Required task:
Identify each line in the records that contains the word "size", and copy those lines.

─── Dataset content

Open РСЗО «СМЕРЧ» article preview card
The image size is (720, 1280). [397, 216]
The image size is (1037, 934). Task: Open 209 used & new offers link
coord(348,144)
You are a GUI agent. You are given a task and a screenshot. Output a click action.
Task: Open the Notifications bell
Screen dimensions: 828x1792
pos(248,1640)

──────

Complete output:
The image size is (720, 1280). [397, 216]
The image size is (1037, 934). Task: Open 209 used & new offers link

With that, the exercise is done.